WhisperVQEncoder: HF WhisperEncoder + VQ codebook + inter-layer pooling.

Built on standard WhisperConfig. VQ-specific parameters are patched onto the config object after from_pretrained so that callers never need a separate config class. GLM-TTS (and future VQ-based TTS models) only need::

from transformers import WhisperConfig
from vllm_omni.model_executor.models.common.whisper_vq import WhisperVQEncoder

cfg = WhisperConfig.from_pretrained(checkpoint_dir)
cfg.pooling_kernel_size  = None       # passed through from checkpoint
cfg.pooling_type         = "max"      #       or set by caller
cfg.pooling_position     = 0
cfg.quantize_vocab_size  = 32768
cfg.quantize_position    = 16
cfg.quantize_encoder_only = True
model = WhisperVQEncoder(cfg)

QuantizedBaseModelOutput dataclass

Bases: BaseModelOutput

quantized_token_ids class-attribute instance-attribute

quantized_token_ids: LongTensor | None = None

WhisperVQEncoder

Bases: WhisperEncoder

HF Whisper encoder with optional VQ codebook and pooling.
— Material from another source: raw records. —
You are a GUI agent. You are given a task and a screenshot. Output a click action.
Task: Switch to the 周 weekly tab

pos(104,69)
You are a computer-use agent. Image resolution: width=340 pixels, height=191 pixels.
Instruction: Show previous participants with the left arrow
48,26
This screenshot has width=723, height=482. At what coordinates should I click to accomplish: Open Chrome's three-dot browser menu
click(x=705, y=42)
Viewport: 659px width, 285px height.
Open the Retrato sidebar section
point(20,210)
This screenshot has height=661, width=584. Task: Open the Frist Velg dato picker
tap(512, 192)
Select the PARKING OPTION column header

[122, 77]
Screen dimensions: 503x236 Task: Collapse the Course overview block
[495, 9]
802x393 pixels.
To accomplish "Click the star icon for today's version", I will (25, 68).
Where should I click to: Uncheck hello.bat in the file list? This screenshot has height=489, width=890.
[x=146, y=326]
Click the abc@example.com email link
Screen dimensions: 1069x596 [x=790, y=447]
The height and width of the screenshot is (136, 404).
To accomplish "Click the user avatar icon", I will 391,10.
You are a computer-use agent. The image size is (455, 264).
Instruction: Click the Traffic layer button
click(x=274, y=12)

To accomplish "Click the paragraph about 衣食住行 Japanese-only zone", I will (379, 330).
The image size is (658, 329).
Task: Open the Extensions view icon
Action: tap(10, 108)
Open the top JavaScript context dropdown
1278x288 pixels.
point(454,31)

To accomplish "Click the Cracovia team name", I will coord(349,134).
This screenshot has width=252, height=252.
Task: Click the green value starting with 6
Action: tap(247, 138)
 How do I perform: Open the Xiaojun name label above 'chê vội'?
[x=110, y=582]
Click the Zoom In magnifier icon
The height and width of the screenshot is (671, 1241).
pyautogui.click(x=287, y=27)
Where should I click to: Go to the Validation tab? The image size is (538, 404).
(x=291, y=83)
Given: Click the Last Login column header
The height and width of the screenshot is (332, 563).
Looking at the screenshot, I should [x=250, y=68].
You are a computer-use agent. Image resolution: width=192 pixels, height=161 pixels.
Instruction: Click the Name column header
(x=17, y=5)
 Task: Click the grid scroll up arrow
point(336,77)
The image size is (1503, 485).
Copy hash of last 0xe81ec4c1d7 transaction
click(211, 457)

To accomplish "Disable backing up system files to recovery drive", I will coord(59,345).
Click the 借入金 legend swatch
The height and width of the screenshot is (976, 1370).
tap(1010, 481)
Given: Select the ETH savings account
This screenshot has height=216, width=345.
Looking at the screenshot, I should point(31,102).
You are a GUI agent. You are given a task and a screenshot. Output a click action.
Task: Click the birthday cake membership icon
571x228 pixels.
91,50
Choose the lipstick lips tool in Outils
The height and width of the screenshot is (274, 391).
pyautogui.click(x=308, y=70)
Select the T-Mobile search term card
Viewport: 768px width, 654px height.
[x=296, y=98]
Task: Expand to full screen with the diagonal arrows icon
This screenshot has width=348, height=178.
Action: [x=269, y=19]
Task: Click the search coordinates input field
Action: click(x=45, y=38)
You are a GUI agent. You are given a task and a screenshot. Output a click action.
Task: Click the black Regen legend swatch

Uses a standard WhisperConfig with the following VQ-specific attrs patched on by the caller (or loaded from the checkpoint's config.json):

  • pooling_kernel_size -- int | None
  • pooling_type -- "max" | "avg"
  • pooling_position -- int (0-based layer index)
  • quantize_vocab_size -- int | None
  • quantize_position -- int (0-based layer index)
  • quantize_encoder_only -- bool

codebook instance-attribute

codebook: Embedding | None = None

device property

device: device

dtype property

dtype: dtype

embed_positions2 instance-attribute

embed_positions2: Embedding | None = None

layer_norm instance-attribute

layer_norm = None

layers instance-attribute

layers = ModuleList(list(layers[:qpos]))

pooling_layer instance-attribute

pooling_layer: Module | None = None

forward

forward(
    input_features: Tensor,
    attention_mask: Tensor | None = None,
    **_: Any,
) -> QuantizedBaseModelOutput

load_state_dict

load_state_dict(
    state_dict: dict[str, Tensor],
    strict: bool = True,
    assign: bool = False,
)

remap_legacy_whisper_vq_state_dict

remap_legacy_whisper_vq_state_dict(
    state_dict: dict[str, Tensor],
) -> dict[str, Tensor]

Map CogAudio/GLM-TTS fork parameter names onto HF WhisperEncoder names.

vector_quantize

vector_quantize(
    inputs: Tensor, codebook: Tensor
) -> tuple[Tensor, Tensor, Tensor]

Nearest-neighbour codebook lookup.